Discover more Dividend Kings and other top-rated stocks backed by the insights of legendary investors. Validea’s guru-based models can help you pinpoint companies with both dividend excellence and strong fundamentals. Unlock exclusive access to Validea’s stock analysis and investment tools – start your free trial today! Find out how combining dividend reliability with proven strategies can strengthen your portfolio and improve your returns.


The Power of Combining Dividend Kings with Guru Models

While a long dividend growth streak is impressive, investors should look beyond just dividend history. Validea’s guru-based models, which are based on the strategies of legendary investors like Warren Buffett, Peter Lynch, and Benjamin Graham, can help identify Dividend Kings that also possess strong fundamental characteristics.
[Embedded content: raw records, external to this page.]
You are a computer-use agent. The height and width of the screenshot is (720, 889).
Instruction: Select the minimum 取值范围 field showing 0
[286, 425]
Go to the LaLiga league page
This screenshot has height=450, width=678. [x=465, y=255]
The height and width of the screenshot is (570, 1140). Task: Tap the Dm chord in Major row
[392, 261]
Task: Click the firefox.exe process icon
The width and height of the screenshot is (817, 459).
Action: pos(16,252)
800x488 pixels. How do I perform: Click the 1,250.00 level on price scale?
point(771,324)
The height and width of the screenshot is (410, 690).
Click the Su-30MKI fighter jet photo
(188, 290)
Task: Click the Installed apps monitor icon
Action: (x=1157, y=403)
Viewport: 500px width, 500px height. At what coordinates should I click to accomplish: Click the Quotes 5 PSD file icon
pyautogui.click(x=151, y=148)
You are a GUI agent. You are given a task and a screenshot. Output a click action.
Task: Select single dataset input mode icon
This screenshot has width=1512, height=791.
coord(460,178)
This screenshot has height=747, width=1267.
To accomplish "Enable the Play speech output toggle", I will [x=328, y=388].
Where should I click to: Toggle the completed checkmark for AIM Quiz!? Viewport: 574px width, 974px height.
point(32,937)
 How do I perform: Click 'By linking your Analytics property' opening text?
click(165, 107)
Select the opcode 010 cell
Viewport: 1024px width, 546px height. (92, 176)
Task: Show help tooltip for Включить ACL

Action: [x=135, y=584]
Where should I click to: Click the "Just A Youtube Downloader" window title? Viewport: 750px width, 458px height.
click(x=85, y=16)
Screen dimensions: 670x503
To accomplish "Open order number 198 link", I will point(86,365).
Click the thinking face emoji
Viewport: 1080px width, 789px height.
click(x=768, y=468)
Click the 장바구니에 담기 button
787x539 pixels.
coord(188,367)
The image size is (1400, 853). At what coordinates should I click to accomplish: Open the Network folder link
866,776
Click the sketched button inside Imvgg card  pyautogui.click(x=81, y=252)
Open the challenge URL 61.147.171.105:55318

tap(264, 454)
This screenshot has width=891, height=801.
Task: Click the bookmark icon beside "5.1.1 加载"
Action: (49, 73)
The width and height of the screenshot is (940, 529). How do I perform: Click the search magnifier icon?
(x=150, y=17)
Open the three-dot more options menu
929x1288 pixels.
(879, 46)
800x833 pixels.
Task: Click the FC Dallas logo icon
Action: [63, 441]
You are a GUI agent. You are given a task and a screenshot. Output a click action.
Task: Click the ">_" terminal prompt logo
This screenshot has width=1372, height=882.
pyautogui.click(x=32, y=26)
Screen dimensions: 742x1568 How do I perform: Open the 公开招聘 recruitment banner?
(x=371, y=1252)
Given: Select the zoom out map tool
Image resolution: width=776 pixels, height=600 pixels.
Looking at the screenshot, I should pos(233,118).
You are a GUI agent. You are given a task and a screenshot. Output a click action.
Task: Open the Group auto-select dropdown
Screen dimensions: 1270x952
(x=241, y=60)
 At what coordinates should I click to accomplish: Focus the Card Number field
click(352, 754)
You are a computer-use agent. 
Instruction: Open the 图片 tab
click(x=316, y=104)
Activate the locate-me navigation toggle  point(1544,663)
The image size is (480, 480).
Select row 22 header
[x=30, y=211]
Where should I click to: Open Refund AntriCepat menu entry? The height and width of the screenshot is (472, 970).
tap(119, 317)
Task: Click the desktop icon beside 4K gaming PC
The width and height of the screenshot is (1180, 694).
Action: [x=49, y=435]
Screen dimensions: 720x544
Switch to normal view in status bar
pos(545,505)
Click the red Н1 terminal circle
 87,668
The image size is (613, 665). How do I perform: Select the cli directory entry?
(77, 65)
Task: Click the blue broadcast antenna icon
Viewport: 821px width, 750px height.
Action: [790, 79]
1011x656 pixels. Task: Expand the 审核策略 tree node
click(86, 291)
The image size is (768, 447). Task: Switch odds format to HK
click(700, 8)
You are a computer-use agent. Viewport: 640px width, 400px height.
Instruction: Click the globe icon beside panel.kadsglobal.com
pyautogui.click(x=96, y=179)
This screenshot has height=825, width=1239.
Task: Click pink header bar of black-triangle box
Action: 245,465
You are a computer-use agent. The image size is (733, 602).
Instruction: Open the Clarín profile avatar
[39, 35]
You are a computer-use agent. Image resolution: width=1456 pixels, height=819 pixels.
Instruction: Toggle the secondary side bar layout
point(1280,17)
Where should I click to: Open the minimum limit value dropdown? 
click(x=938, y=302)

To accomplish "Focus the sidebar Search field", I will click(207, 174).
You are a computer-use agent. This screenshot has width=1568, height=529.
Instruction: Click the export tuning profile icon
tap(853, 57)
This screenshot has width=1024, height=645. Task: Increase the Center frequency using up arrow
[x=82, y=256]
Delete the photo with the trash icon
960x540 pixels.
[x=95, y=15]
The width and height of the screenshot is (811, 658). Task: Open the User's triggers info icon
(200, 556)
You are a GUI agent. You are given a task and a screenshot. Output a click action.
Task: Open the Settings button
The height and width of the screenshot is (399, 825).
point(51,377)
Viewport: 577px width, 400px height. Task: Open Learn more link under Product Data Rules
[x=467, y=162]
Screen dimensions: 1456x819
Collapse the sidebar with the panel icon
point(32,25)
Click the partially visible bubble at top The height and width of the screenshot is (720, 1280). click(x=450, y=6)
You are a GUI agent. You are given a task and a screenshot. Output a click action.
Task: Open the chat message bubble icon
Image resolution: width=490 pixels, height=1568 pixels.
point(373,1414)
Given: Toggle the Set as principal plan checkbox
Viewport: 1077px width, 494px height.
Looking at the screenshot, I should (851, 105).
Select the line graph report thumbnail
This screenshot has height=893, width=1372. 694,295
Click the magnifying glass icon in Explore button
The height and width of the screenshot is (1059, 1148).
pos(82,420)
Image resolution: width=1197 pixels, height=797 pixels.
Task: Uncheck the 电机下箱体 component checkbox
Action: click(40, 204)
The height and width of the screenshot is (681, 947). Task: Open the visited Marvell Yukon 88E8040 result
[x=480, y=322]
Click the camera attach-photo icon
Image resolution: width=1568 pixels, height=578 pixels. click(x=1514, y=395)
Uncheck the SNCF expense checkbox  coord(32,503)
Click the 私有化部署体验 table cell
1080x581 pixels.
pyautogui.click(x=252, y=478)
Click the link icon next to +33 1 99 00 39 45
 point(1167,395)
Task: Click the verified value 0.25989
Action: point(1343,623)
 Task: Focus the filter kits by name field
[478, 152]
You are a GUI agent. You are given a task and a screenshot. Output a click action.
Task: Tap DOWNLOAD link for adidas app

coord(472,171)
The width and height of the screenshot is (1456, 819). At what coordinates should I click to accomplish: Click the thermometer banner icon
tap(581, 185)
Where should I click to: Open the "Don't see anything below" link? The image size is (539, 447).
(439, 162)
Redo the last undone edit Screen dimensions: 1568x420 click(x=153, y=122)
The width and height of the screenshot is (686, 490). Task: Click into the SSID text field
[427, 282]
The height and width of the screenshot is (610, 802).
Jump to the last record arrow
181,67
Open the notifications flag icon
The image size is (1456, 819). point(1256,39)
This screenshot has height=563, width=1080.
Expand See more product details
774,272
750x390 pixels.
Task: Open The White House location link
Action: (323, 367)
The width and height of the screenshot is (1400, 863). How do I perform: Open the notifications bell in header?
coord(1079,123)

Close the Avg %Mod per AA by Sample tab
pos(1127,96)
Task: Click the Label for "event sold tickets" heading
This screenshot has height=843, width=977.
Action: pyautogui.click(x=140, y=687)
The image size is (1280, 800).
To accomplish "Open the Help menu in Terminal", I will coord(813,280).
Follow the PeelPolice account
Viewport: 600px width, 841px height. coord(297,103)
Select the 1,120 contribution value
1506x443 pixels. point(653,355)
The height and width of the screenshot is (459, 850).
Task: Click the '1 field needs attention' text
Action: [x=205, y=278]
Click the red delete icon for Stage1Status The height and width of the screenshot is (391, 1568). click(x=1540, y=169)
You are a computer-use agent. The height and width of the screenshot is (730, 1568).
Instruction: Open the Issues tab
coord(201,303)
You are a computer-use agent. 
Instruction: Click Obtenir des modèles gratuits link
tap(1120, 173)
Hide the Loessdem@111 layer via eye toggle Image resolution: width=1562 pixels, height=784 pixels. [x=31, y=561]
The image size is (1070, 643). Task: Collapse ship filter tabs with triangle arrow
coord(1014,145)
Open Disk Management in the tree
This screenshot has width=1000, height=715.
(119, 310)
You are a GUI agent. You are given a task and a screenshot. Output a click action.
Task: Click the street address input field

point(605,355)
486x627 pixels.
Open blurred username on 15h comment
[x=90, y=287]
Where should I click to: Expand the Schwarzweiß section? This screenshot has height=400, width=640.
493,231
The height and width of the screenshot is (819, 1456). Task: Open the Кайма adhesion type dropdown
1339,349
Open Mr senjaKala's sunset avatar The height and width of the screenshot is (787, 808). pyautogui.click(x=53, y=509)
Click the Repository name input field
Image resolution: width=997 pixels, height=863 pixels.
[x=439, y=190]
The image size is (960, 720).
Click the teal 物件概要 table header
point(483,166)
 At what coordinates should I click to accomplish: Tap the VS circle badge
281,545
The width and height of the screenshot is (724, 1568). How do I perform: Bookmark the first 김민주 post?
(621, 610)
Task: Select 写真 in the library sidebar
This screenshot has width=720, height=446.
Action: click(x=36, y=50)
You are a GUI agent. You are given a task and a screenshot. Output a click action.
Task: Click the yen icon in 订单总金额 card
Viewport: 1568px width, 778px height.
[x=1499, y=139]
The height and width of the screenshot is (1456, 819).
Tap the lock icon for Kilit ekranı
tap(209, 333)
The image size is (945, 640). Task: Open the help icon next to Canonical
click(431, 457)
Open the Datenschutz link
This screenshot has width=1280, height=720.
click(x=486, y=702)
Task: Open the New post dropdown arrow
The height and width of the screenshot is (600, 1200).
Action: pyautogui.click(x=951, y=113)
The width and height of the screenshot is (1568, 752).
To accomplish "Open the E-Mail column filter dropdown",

This combination of dividend excellence and fundamental strength can provide investors with both reliable income and potential capital appreciation.

Let’s examine five Dividend Kings that also score highly on Validea’s investment models:

1. Archer-Daniels-Midland (ADM) ADM excels in two key guru models:

Peter Lynch Model (93% score):

  • PEG ratio of 0.48 shows growth at a reasonable price
  • Inventory to sales has decreased from 14.54% to 12.73% year-over-year, indicating efficient operations
  • Strong EPS of $4.99 with moderate debt/equity ratio of 47.68%

Value Composite Model (92% score):

  • Ranks in the 4th percentile for value metrics among all stocks
  • Strong quality score in the 87th percentile
  • Demonstrates excellent combination of value and quality metrics

2. W.W. Grainger (GWW) Grainger shines with:

Twin Momentum Model (94% score):

  • Fundamental momentum of 7.65% places it in top 11th percentile
  • Twelve-month price momentum of 53.63% shows strong market performance
  • Combined momentum ranking in top 5th percentile

Warren Buffett Model (93% score):

  • Exceptional 41.9% average return on equity over 10 years
  • Debt could be paid off in less than two years using earnings
  • Management earns 21.6% return on retained earnings

3. Nucor Corporation (NUE) Nucor stands out with:

Peter Lynch Model (93% score):

  • Very favorable PEG ratio of 0.33
  • EPS growth rate of 41.5% falls within ideal 20-50% range
  • Moderate debt/equity ratio of 33.89%

Acquirer’s Multiple Model (89% score):

  • Quality score in the 75th percentile
  • Attractive EV/EBITDA multiple of 7.2
  • Strong operating earnings relative to enterprise value

4. Sysco Corporation (SYY) Sysco impresses with:

O’Shaughnessy Growth/Value Model (100% score):

  • Persistent earnings growth over five years from $0.42 to $3.89
  • Price/Sales ratio of 0.46, well below the 1.5 threshold
  • Strong relative strength of 50

P/B Growth Model (66% score):

  • Return on assets of 7.67% exceeds industry average of 2.40%
  • Cash flow from operations to assets of 11.34% vs industry average of 5.90%
  • Low return on assets variance of 7.72% vs industry average of 11.00%

5. Tennant Company (TNC) Tennant excels in:

Peter Lynch Model (93% score):

  • Favorable PEG ratio of 0.45
  • Strong EPS growth rate of 34.4%
  • Healthy debt/equity ratio of 34.17%

Private Equity Model (90% score):

  • EV/EBITDA of 9.40 places it in 22nd percentile for value
  • Successfully reducing debt (from $295.1M to $194.2M year-over-year)
  • Improving asset turnover from 1.01 to 1.12

The combination of Dividend King status and high scores on Validea’s guru models provides multiple layers of validation for these investments. The dividend growth streak demonstrates historical stability and management’s commitment to shareholders, while the guru model scores indicate current fundamental strength and reasonable valuations.